Here Are Some Open House Red Flags

An open house is always exciting; after all, you're taking your first look at what could be your new home! Although it can be easy to overlook small defects when the house seems to otherwise fit your needs, some issues can indicate that much larger problems are lurking. Keep reading to learn about four open house red flags and what they could be hiding.

Overpowering Air Fresheners

Obviously, it's normal for a seller to take steps to ensure that their house smells pleasant on the day of the open house; freshly-baked cookies or a scented candle in the foyer aren't things that should make you nervous! That being said, if you notice air fresheners in every room or a strong, overbearing scent that seems to be everywhere, it might indicate that they are trying to cover up stubborn smells like pet odor or mildew. Pay close attention to the carpets for stains, and be sure to examine the areas under sinks. Of course, you'll be doing that anyway for our second red flag...

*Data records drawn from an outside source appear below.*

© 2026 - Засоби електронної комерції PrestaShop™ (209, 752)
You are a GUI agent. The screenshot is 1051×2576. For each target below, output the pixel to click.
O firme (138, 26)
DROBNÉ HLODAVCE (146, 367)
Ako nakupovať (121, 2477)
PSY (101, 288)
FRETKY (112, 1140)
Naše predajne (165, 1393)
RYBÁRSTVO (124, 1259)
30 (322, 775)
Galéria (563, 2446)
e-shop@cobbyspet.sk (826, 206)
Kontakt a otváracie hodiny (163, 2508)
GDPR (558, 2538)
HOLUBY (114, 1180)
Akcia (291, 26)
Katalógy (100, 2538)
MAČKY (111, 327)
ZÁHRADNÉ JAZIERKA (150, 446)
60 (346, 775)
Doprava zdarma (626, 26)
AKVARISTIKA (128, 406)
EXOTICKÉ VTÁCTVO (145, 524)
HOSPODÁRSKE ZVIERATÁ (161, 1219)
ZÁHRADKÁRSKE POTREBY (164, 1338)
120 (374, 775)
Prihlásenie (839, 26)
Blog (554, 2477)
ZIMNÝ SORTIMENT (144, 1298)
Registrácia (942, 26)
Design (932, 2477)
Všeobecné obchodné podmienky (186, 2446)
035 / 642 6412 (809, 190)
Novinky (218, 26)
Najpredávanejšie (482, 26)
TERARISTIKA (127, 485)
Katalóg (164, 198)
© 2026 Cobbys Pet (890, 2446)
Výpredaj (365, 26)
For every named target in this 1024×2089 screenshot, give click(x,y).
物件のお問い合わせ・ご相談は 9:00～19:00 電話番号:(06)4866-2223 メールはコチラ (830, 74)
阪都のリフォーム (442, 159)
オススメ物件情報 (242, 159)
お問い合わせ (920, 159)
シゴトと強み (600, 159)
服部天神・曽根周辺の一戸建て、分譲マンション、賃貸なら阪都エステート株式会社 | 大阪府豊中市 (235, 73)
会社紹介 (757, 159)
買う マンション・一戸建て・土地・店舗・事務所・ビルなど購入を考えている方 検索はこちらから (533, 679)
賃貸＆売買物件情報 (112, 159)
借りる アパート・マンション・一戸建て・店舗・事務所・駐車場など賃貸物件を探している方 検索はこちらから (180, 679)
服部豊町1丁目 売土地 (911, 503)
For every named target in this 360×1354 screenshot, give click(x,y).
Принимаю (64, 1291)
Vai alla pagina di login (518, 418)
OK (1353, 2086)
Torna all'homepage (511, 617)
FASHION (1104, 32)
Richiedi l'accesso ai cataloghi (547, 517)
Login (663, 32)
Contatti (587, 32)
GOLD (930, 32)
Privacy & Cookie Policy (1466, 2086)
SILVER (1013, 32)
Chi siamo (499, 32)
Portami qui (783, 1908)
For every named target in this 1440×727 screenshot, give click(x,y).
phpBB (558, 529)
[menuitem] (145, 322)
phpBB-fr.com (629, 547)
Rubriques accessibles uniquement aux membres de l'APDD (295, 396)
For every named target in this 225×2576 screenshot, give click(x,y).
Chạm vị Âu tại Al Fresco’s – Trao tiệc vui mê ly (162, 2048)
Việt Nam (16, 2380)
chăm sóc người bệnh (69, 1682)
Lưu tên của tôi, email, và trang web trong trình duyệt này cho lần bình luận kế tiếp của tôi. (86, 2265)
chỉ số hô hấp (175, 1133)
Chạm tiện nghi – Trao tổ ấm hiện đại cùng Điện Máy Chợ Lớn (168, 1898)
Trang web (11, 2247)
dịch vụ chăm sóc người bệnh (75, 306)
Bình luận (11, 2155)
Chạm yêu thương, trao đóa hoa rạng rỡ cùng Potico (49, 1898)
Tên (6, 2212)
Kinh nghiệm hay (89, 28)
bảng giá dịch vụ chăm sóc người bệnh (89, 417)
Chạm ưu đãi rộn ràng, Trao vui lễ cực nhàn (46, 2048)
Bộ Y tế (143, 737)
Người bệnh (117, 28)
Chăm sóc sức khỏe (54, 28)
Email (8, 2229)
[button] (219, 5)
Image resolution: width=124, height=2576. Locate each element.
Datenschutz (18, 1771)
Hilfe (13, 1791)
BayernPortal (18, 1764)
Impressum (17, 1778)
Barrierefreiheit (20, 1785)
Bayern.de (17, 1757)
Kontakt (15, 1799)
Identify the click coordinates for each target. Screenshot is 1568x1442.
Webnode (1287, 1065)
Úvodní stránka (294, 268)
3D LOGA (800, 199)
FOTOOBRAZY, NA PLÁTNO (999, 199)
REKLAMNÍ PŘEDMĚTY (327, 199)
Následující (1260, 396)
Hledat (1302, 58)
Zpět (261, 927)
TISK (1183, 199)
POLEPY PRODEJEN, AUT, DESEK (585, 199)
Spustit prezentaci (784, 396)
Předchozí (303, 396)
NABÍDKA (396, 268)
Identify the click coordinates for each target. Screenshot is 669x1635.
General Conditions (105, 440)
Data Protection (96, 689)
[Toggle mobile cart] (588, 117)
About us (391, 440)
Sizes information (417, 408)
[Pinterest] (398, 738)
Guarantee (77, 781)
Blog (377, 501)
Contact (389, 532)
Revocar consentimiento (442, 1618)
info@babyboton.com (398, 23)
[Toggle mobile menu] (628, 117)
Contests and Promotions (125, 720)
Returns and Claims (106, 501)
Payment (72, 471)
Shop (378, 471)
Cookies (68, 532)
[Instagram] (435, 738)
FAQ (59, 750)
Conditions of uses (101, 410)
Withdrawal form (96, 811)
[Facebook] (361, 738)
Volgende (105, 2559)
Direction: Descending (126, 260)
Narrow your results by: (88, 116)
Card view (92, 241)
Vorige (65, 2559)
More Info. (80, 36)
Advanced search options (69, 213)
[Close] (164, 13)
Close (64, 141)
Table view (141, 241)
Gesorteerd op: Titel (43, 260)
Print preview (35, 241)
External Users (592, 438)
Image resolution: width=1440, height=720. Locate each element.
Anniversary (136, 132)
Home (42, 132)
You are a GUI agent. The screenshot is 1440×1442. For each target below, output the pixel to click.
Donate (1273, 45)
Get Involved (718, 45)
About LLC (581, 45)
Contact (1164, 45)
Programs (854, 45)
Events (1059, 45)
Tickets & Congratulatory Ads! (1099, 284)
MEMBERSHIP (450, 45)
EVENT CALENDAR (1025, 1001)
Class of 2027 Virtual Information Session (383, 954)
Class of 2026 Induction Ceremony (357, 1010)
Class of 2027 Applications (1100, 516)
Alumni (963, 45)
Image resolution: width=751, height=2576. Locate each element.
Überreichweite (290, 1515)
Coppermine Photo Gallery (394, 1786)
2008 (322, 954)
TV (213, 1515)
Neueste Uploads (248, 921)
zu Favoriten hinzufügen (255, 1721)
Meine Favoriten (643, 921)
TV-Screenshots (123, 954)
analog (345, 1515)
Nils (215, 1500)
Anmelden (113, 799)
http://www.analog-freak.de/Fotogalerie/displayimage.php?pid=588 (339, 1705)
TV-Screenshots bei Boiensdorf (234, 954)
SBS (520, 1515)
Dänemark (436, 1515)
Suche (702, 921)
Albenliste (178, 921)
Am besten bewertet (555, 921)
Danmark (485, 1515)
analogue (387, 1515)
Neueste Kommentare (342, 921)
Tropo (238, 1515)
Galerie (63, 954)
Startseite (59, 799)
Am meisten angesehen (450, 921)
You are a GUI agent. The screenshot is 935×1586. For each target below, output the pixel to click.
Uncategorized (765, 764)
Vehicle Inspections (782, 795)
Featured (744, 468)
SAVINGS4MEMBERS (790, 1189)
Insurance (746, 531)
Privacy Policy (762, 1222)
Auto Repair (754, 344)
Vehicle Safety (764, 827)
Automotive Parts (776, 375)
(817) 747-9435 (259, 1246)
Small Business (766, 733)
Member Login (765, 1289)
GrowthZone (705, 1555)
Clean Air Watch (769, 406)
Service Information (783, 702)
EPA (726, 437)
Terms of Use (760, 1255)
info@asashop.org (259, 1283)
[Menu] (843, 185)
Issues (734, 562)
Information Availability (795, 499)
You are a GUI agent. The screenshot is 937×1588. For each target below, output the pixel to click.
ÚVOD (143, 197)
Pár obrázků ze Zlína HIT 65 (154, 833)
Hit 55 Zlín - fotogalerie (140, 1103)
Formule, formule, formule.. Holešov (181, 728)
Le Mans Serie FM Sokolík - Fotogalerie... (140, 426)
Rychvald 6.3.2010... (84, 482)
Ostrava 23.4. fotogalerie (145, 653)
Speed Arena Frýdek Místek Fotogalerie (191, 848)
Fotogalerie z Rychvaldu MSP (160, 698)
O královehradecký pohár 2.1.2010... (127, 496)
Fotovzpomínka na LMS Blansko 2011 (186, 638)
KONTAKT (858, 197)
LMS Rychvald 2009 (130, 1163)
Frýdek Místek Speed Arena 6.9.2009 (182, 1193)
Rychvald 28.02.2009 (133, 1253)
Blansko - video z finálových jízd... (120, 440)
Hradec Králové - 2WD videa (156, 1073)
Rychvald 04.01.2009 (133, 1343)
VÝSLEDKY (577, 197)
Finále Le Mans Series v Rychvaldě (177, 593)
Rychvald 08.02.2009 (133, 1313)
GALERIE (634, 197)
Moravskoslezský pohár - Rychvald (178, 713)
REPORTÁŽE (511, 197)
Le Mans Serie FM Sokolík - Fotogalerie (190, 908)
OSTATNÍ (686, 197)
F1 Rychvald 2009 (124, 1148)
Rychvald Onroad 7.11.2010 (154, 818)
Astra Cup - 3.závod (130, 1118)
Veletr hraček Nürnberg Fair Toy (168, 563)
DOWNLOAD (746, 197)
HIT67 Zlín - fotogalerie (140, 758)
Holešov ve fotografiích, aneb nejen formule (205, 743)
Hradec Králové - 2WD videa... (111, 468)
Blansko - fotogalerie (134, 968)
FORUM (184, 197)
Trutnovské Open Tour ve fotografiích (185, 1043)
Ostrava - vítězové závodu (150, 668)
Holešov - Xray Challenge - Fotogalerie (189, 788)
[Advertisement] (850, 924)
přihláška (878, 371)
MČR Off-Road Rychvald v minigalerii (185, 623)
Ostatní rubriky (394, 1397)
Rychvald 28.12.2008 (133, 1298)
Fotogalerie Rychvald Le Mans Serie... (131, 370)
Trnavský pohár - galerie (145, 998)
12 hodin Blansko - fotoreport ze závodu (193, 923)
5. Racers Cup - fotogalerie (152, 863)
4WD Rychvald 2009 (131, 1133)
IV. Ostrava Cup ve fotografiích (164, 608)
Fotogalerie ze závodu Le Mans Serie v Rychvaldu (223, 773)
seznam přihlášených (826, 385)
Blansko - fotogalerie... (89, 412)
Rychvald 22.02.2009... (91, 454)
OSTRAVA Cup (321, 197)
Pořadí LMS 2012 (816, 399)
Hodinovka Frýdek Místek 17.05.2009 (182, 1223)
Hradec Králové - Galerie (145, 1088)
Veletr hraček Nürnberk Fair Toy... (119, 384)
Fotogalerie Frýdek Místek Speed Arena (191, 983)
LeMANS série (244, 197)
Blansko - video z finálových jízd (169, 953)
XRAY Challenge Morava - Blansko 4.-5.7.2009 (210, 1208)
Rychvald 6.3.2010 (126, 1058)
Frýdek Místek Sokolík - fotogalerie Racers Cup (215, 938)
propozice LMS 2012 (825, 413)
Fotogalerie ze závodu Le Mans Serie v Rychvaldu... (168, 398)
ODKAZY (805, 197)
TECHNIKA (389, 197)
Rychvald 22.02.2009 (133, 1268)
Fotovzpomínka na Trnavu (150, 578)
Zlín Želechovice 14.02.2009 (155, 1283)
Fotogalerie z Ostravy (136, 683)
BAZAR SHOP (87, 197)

Take a peek around any water fixtures to make sure that there is no mold growing nearby; if there is, it could be indicative of a plumbing leak or poor ventilation. In addition, glance at the ceilings throughout the house; mold or water stains on the ceiling could mean that there is a problem with the roof!

Foundation Issues

Every older home has a hairline crack above a window or a closet door that sticks in the summer, but sometimes these small issues are symptoms of a much larger problem: a bad foundation. If you notice several drywall cracks in the same area, doors and windows that consistently stick, badly uneven floors, or any large cracks in the basement, these could be signs that serious repairs are in order. Even if the foundation problems aren't affecting the structural integrity of the house, they could allow water to seep into the basement, damaging items and providing a breeding ground for mold.

Shoddy Tiling

If you notice consistently uneven, crooked, or cracked tile work in the house, it is one of the surest signs that an amateur DIYer has been tinkering with the home. This isn't automatically a disaster, but it does warrant closer inspection. To start with, check to make sure that the tiles are all secure. Afterward, inspect areas of greater concern, such as plumbing, electrical, and home additions; for every unusual or blatantly incorrect installation that you find, be aware that a future home inspector will likely discover two more.